The most important factor to safeguard patient safety and maximizing outcomes is the development and implementation of evidence-based protocols for patient management, which ensure providers systematically consider all factors that can minimize complications and optimize benefits.
Future Promising Therapies
While DBS is a state-of-the-art proven therapy, recognized limitations include the risk of stroke associated with the surgical procedure (albeit low), the invasive nature of the procedure, and the need for frequent physician visits for programming. To address these shortcomings, several new technologies and approaches are being investigated.
The most promising technology is the non-invasive treatment of magnetic resonance guided focused ultrasound therapy (MRgFUS). MRgFUS is currently beginning a Phase III randomized clinical trial for the treatment of ET and a Phase I safety trial for management of PD. Like SRS, MRgFUS uses very focused energy to create a lesion in a precise area of the brain. Instead of using radiation energy, MRgFUS uses ultrasonic energy that allows the physician to create test lesions to ensure the efficacy and safety of the final target before making a final lesion. This adds a level of safety to current SRS technology, which is critical. Phase I trial results in ET have been reported in conference proceedings, demonstrating greater than 50 percent tremor reduction in almost all patients with few side effects.

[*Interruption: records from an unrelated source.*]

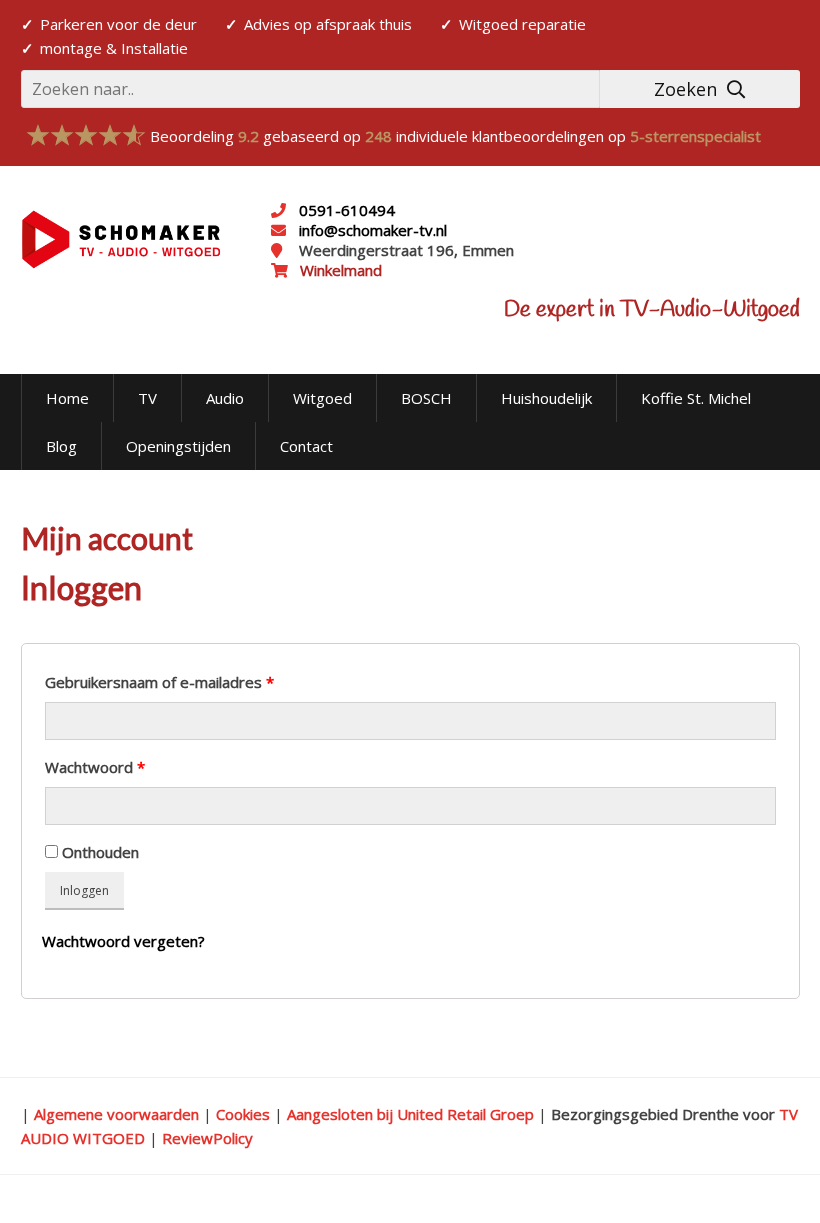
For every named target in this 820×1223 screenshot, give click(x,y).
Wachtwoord (95, 767)
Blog (61, 446)
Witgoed (322, 398)
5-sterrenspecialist (695, 136)
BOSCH (426, 398)
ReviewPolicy (207, 1138)
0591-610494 (347, 210)
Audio (225, 398)
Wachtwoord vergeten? (123, 941)
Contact (306, 446)
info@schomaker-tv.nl (371, 230)
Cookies (243, 1114)
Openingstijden (178, 446)
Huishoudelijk (546, 398)
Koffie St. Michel (696, 398)
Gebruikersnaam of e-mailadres (159, 682)
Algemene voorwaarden (116, 1114)
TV (147, 398)
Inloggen (84, 890)
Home (67, 398)
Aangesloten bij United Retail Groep (410, 1114)
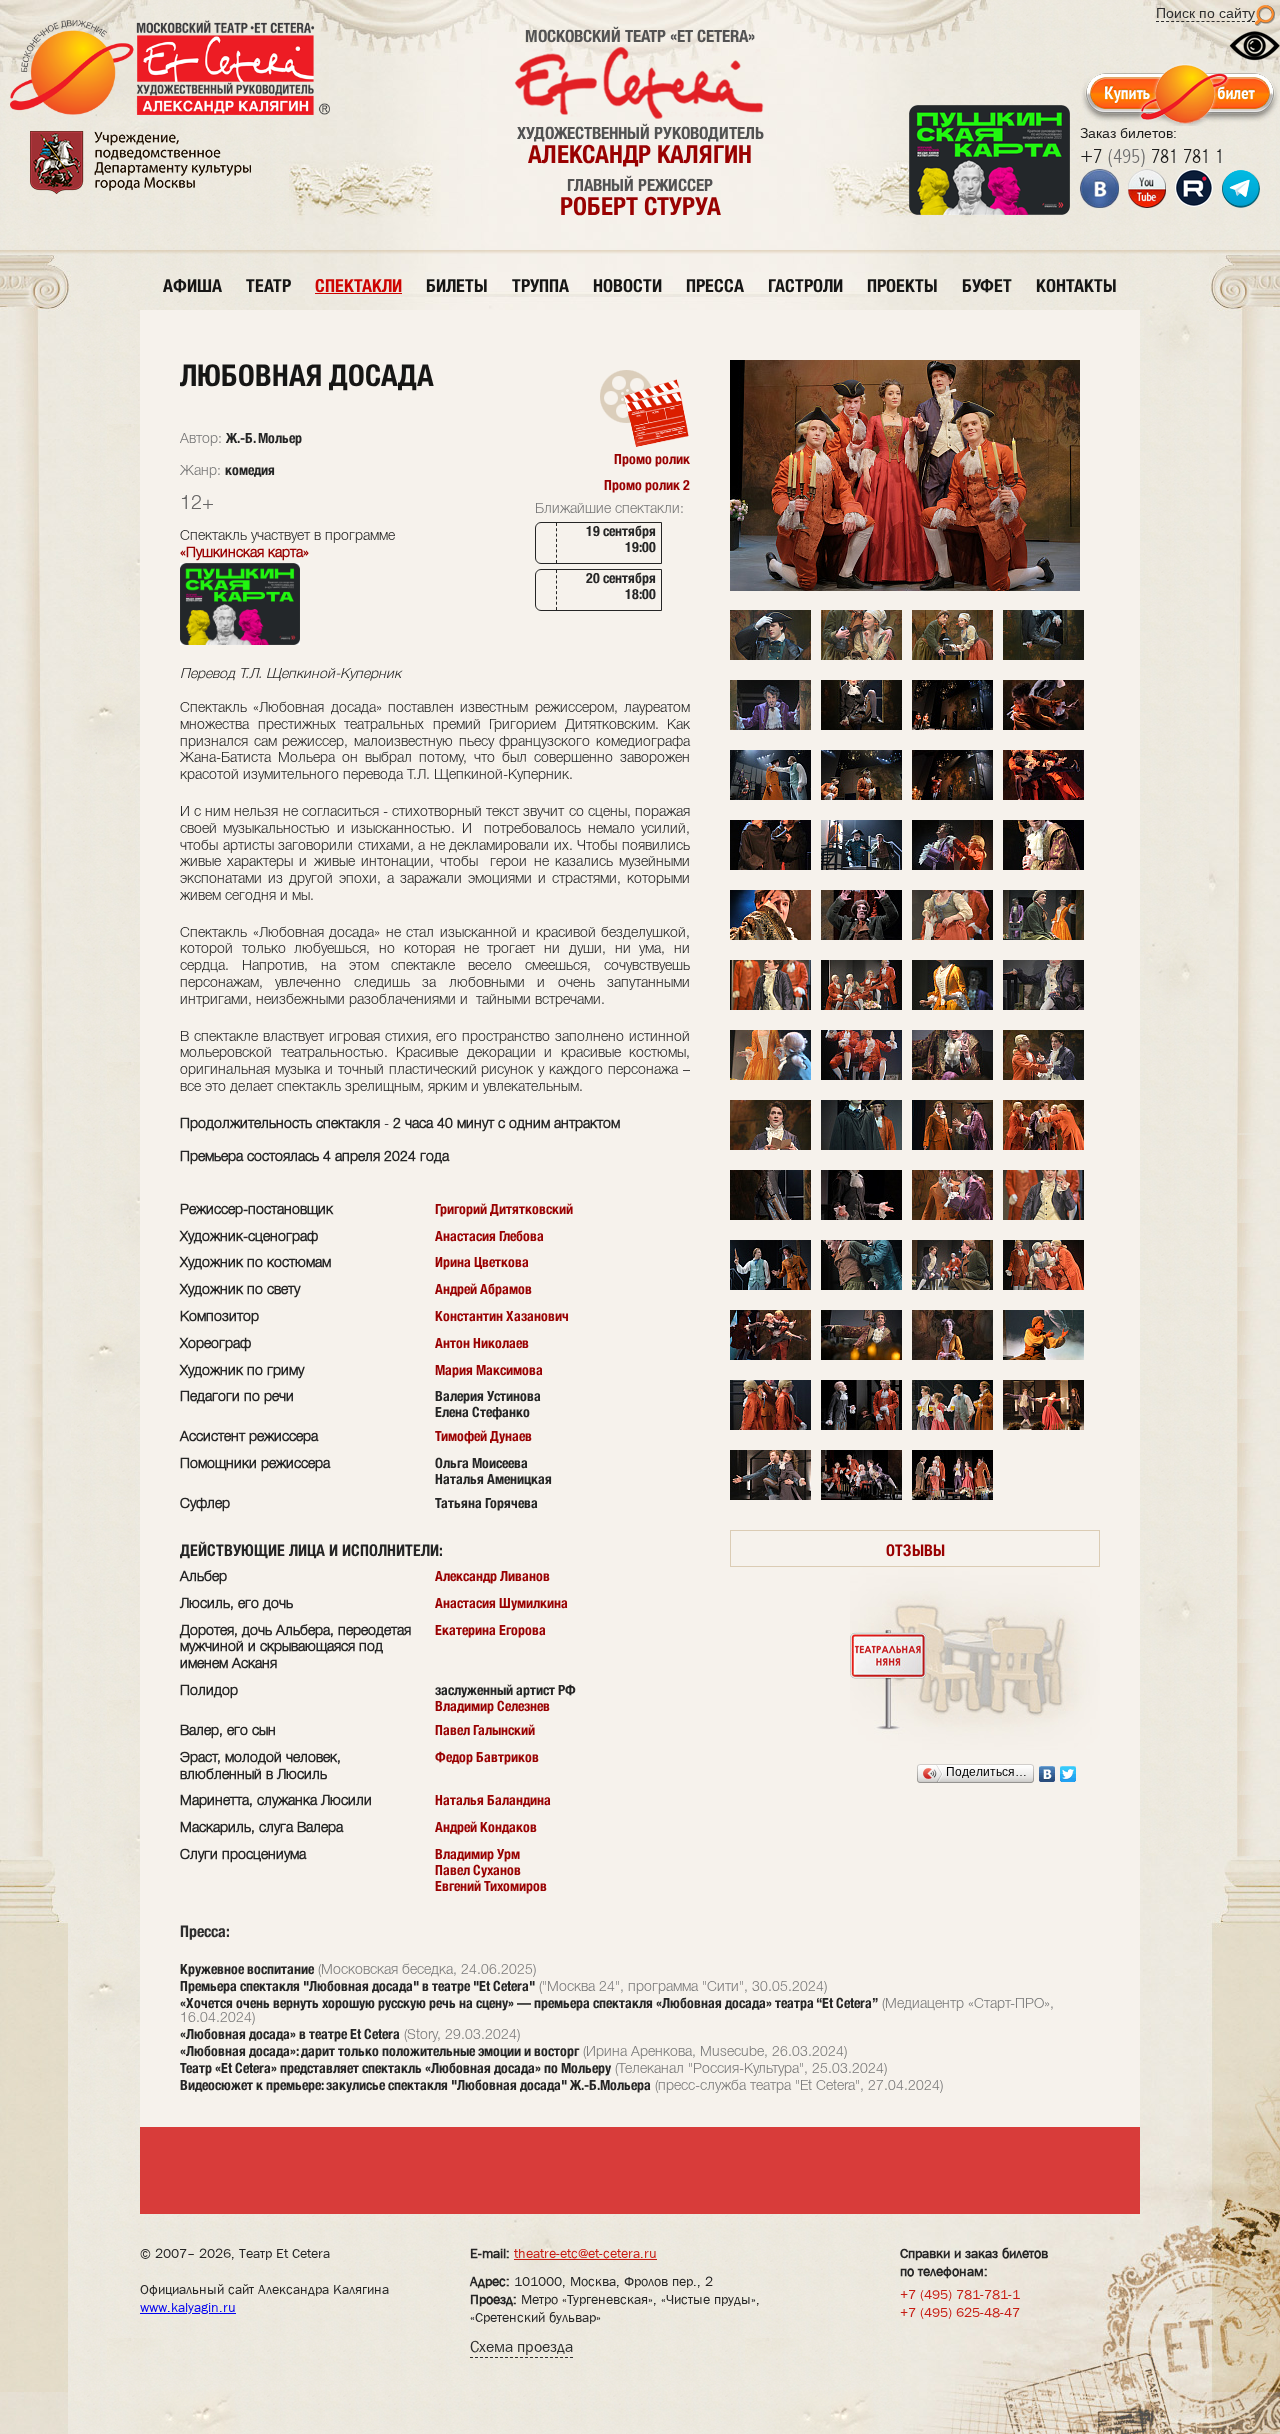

Other innovations are occurring in the domain of DBS therapy, with new technologies being investigated and developed to create “closed loop” systems. While current DBS technology requires the physician to assess patients to determine how to modify stimulation, several academic centers are working on intelligent DBS systems that can detect brain signals and modify stimulation parameters based on intrinsic patterns of brain activity. One device manufacturer has developed such a sensing device and is collaborating with multiple centers to develop novel approaches and methods for closed loop neuromodulation.
Finally, in the interest of avoiding brain surgery altogether, duodopa is a method of delivering a continuous infusion of levodopa directly into the gastrointestinal tract to reduce motor fluctuations associated with pulsatile drug delivery. While the concept holds promise, early reports suggest equal efficacy relative to DBS but with increased procedural complications. Further studies and experience are necessary to better define its role in the management of PD patients.
Tremor is prevalent and can be associated with an array of medical and neurologic diagnoses. Characterizing the tremor and associating it with the correct diagnosis is key to guiding medical and surgical therapies. In all instances, therapy is symptom directed and aims to improve function and quality-of-life. When first line medical therapies fail, attention should be given to surgical therapies, which have a proven track record in clinical trials of providing greater benefit than best medical therapy. Surgical therapy, however is not a standalone therapy and is optimally delivered in the context of a comprehensive multidisciplinary program.
Nader Pouratian, MD, PhD, is a UCLA Neurosurgeon, Assistant Professor of Neurosurgery at the David Geffen School of Medicine at UCLA, and Director of the UCLA Neurosurgical Movement Disorders Program and Peripheral Nerve Program.